Aged five to eightinfo

Children aged five to eight will also be frightened by scary visual images and will also be disturbed by depictions of the death of a parent, a child abandoned or separated from parents, children or animals being hurt or threatened and / or natural disasters.

In addition to the above-mentioned violent and disturbing scenes , there are some scenes in this movie that could scare or disturb children aged five to eight, including the following:

  • Katwe is a scary looking place and the shack Phiona lives in with her family is very sparse. They have little food to eat and Harriet and the children all have to work hard to make a living.
  • Robert enters the children into a chess competition at King’s College to compete against the ‘rich kids’. The principal doesn’t want them there and is afraid that they’ll bring diseases with them. Phiona’s partner makes a point of wiping his hand after he has to shake hands with her.
  • When Harriet can’t afford to keep Brian in the hospital, she pulls the drip out from his arm and Brian has to walk, with her help, back to their home.
  • Harriet and her children are thrown out of their house because they haven’t paid the rent. They sleep on the streets and eventually are allowed to stay in an old hall.
  • One night the rains come and the hall is flooded out. Night is supposed to have been looking after Richard, but she has left with Theo. Richard is washed from his bed and is seen hanging on by a rope. Harriet arrives just in time to save him. All their belongings are washed away.

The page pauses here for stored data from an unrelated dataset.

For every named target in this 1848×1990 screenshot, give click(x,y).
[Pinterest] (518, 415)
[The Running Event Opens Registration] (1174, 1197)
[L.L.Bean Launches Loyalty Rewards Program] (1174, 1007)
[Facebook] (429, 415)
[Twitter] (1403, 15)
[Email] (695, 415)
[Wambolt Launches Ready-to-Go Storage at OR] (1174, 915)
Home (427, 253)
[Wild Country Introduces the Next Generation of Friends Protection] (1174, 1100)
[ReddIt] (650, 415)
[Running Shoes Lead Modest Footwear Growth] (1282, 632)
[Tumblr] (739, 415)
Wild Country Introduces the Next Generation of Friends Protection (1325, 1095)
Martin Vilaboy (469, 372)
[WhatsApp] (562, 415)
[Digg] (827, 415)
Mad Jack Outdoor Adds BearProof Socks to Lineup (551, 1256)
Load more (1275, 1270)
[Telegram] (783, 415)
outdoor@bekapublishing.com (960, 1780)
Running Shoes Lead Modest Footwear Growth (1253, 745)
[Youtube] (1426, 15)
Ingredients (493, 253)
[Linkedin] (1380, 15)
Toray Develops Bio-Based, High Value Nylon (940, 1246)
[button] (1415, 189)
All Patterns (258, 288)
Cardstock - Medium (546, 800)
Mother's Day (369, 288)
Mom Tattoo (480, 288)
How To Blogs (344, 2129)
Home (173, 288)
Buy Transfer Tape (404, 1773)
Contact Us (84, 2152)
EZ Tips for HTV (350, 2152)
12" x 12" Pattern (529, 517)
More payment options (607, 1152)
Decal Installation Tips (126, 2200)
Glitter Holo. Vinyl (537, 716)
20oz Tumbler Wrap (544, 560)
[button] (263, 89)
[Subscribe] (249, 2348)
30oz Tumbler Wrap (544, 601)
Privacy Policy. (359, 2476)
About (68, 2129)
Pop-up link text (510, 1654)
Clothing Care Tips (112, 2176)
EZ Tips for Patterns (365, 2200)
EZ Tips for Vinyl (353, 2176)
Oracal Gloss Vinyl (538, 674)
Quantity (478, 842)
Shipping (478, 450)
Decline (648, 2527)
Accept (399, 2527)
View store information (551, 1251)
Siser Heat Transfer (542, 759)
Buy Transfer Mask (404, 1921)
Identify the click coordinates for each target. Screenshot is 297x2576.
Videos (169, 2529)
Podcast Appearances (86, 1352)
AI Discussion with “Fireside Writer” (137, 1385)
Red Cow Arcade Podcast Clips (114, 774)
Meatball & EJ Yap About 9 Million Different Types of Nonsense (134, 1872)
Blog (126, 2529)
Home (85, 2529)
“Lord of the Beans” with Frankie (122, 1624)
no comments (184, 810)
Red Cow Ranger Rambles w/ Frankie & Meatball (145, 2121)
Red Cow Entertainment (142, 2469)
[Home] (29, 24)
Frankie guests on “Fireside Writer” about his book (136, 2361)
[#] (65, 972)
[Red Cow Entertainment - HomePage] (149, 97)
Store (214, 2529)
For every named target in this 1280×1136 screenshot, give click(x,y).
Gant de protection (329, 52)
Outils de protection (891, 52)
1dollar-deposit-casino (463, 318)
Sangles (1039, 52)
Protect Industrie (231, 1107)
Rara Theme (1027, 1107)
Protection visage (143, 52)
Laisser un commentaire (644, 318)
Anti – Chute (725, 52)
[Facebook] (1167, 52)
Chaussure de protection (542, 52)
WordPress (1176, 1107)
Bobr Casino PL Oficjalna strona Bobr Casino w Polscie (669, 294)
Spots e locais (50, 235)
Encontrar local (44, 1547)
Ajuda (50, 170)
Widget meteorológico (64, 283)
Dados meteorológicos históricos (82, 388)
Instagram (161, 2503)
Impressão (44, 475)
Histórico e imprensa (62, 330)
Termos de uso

Aged eight to thirteeninfo

Children aged eight to thirteen are most likely to be frightened by realistic threats and dangers, violence or threat of violence and / or stories in which children are hurt or threatened.

In addition to the above mentioned violent and disturbing scenes, there are some scenes in this movie that could scare or disturb children aged eight to thirteen, including the following:

  • Robert tells Phiona that his mother had him when she was very young and his father had another family so he was brought up by someone else. He met his mother when he was six and she meant the world to him. Sometime after, she died leaving him feeling very depressed. He wanted to die but now he is glad that he didn’t take his life.

Thirteen and overinfo

Children over the age of thirteen are most likely to be frightened by realistic physical harm or threats, molestation or sexual assault and / or threats from aliens or the occult.

Nothing of concern

Product placement

  • Coca-cola

Sexual references

There are some sexual references in this movie, including:

  • Night is being used as a prostitute by Theo.
  • Night becomes pregnant.
  • Phiona is worried that soon the men will start coming after her.
  • The landlady tells Harriet to find a ‘sugar daddy’.

Nudity and sexual activity

Nothing of concern

Use of substances

There is some use of substances in this movie, including:

  • Some drinking and smoking on the streets.

Coarse language

There is some coarse language in this movie, including:

  • The children call Phiona names such as pig.

In a nutshell

Queen of Katwe is an uplifting, true story of a young girl from the slums of Uganda who finds her way out by being a champion chess player. Her coach Robert is also an inspirational character who gives up his engineering career to help underprivileged children. It’s a delightful story but the reality of life in the slums is quite intense, so the film is not recommended for children under 8 and parental guidance is recommended for children aged 8 to 13.

The main messages from this movie are that through perseverance you can achieve your goals and that we should all help those in need.

Values in this movie that parents may wish to reinforce with their children include:

  • perseverance
  • loyalty
  • compassion
  • selflessness
  • having hope

Parents may also wish to discuss the way in which the children from the slums are treated by others and if and when this happens in our society.